• **Task instructions**:
Instruction for the entries that follow: retype exactly the lines from the line with "Open the Type dropdown showing Number" to the line with "This screenshot has width=900, height=340.", both included, and omit all others.

• **Information shown**:
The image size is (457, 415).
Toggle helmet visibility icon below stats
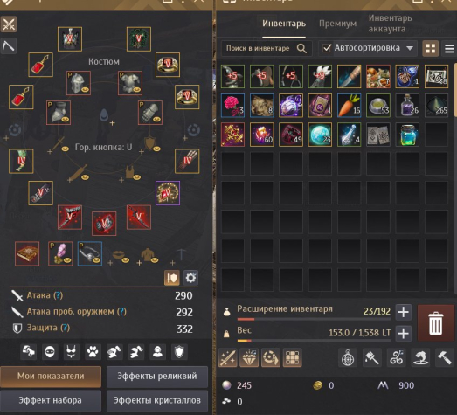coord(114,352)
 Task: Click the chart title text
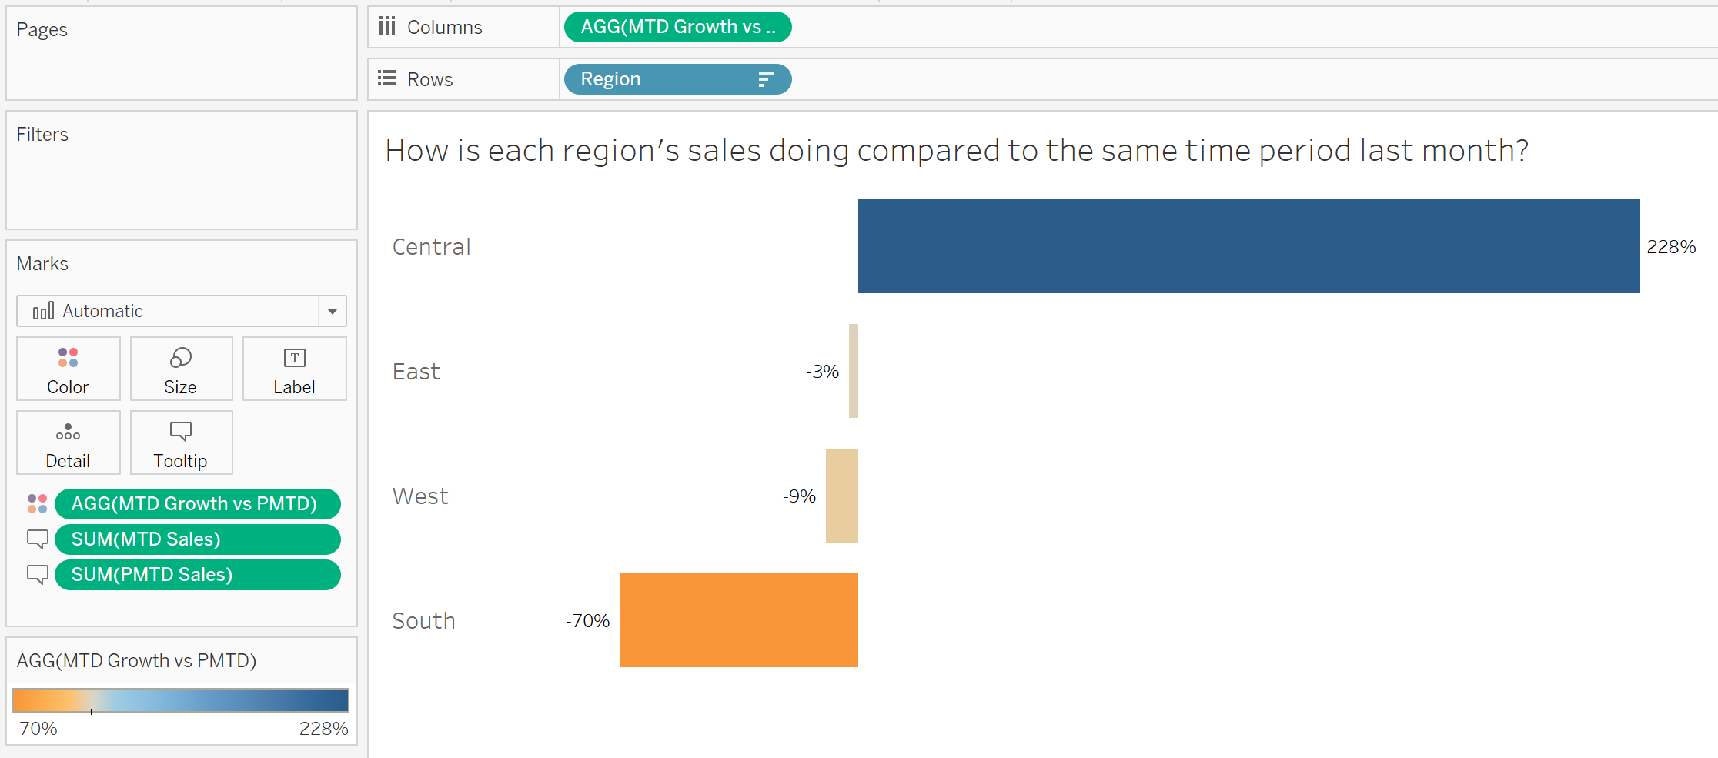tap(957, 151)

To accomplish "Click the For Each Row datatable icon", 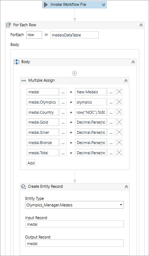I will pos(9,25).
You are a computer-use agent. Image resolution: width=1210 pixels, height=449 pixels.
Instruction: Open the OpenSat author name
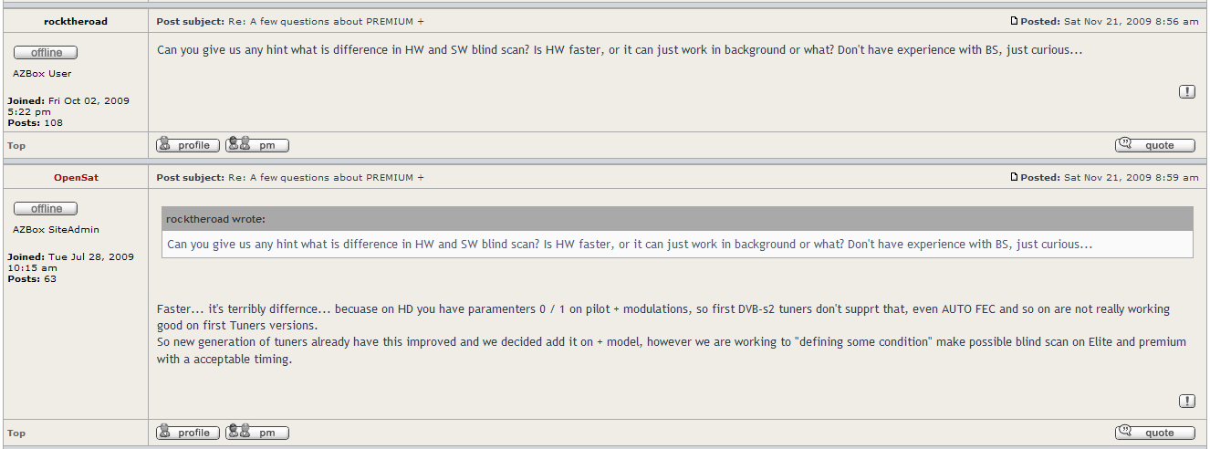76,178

--

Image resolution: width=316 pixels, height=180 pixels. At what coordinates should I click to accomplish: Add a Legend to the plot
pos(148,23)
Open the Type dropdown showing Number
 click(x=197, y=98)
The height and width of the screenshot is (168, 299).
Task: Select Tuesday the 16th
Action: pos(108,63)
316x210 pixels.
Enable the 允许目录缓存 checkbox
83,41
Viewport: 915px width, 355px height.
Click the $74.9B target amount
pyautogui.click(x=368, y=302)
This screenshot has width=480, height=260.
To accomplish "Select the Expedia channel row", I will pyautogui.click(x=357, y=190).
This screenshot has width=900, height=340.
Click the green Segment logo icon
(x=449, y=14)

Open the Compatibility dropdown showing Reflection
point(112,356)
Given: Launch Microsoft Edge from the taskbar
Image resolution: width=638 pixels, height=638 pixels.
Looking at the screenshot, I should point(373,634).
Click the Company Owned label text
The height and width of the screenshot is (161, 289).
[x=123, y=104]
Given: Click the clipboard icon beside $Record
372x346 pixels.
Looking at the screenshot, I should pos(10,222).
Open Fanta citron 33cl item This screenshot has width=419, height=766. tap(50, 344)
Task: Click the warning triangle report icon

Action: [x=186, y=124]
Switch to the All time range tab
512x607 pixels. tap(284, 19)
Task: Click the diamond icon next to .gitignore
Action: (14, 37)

• **Response area**:
Open the Type dropdown showing Number
 click(x=197, y=98)
The height and width of the screenshot is (168, 299).
Task: Select Tuesday the 16th
Action: pos(108,63)
316x210 pixels.
Enable the 允许目录缓存 checkbox
83,41
Viewport: 915px width, 355px height.
Click the $74.9B target amount
pyautogui.click(x=368, y=302)
This screenshot has width=480, height=260.
To accomplish "Select the Expedia channel row", I will pyautogui.click(x=357, y=190).
This screenshot has width=900, height=340.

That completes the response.